The 1889 memorial celebrating Major General Reno and the Union soldiers of his IX Corps is on Reno Monolith Roadway west of Middletown, simply below the top of Fox's Space, as is a 1993 memorial to killed Confederate Brig. Gen. Samuel Garland Jr., and the North Carolina soldiers who held the line.
George McClellan after the Fight of South Mountain and the Battle of Antietam, delivered a short speech at what was then the B. & O. Railroad depot at the present crossway of East All Saints and South Market Streets. A plaque commemorates the speech (at what is today the Frederick Neighborhood Action Agency, a Social Solutions office).
The Army of the Potomac camped around the Prospect Hall residential or commercial property for the numerous days as skirmishers pursued Lee's Confederate Army of Northern Virginia prior to Gettysburg. A large granite rectangular monument made from one of the boulders at the "Devil's Den" in Gettysburg to the east along the driveway honors the midnight change-of-command.

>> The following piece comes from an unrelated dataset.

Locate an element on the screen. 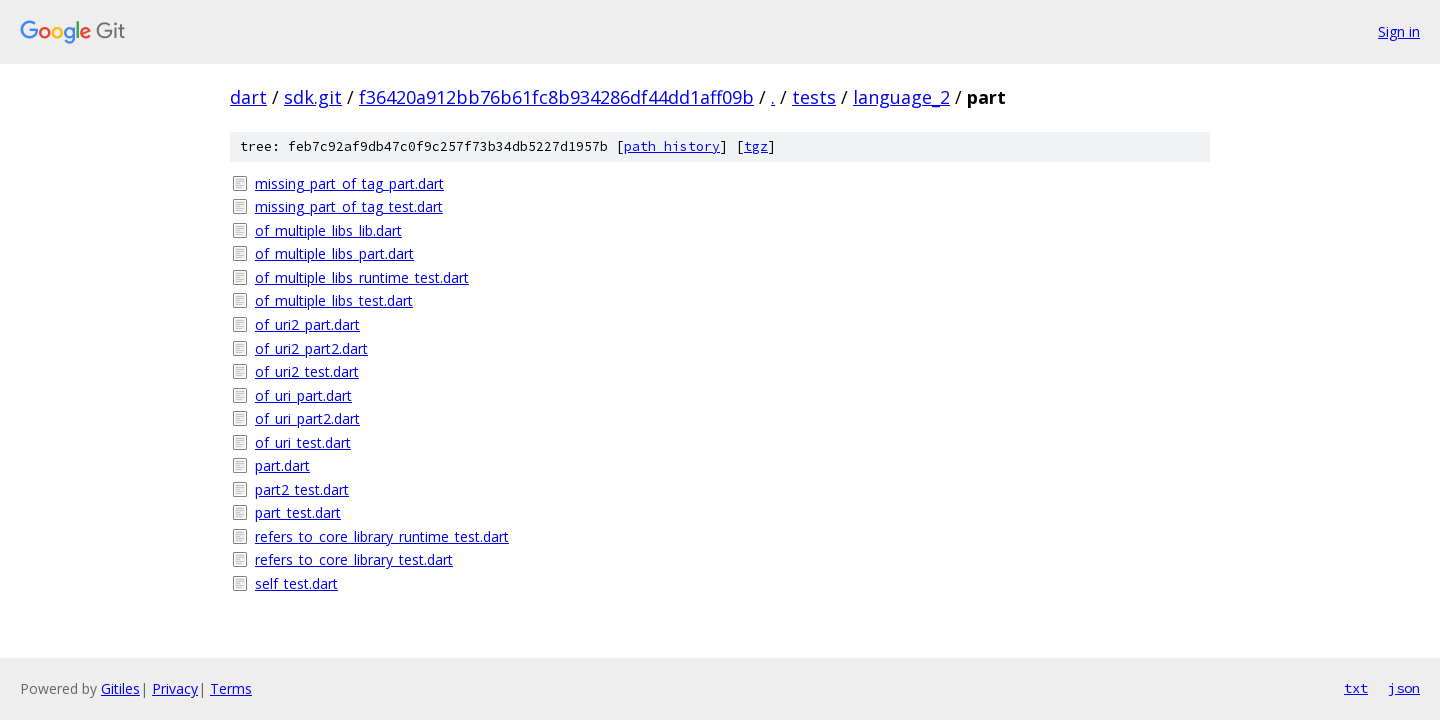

27 million in 2019 dollars) from people for not razing the city on their method to Washington D.C. Union soldiers under Major General Lew Wallace combated a successful delaying action, in what became the last substantial Confederate advance at the Fight of Monocacy, also called the "Fight that saved Washington." The Monocacy National Battleground lies simply southeast of the city limitations, along the Monocacy River at the B.
Railroad junction where two bridges cross the stream - an iron-truss bridge for the railroad and a covered wooden bridge for the Frederick-Urbana-Georgetown Pike, which was the website of the main battle of July 1864. Some skirmishing took place further northeast of town at the stone-arched "Container Bridge" where the National Road crossed the Monocacy; and an artillery barrage occurred along the National Roadway west of town near Red Man's Hill and Prospect Hall mansion as the Union soldiers pulled back eastward.
While Gettysburg National Battleground of 1863 lies around 35 miles (56 km) to the north-northeast. The rebuilded home of Barbara Fritchie stands on West Patrick Street, just previous Carroll Creek direct park. Fritchie, a considerable figure in Maryland history in her own right, is buried in Frederick's Mount Olivet Cemetery.
Roosevelt when they stopped here in 1941 on an automobile trip to the governmental retreat, then called "Shangra-La" (now "Camp David") within the Catoctin Mountains near Thurmont. Admiral Winfield Scott Schley (18391911) was born at "Richfields", the estate house of his father. He became an important marine leader of the American fleet on board his flagship and heavy cruiser USS Baltimore along with Admiral William T.
Major Henry Schley's son, Dr. Fairfax Schley, contributed in establishing the Frederick County Agricultural Society and the Great Frederick Fair. Gilmer Schley functioned as Mayor from 1919 to 1922, and the Schleys stayed one of the town's leading households into the late-20th century. Nathaniel Wilson Schley, a popular lender, and his other half Mary Margaret Schley assisted arrange and raise funds for the yearly Excellent Frederick Fair, among the two largest agricultural fairs in the State.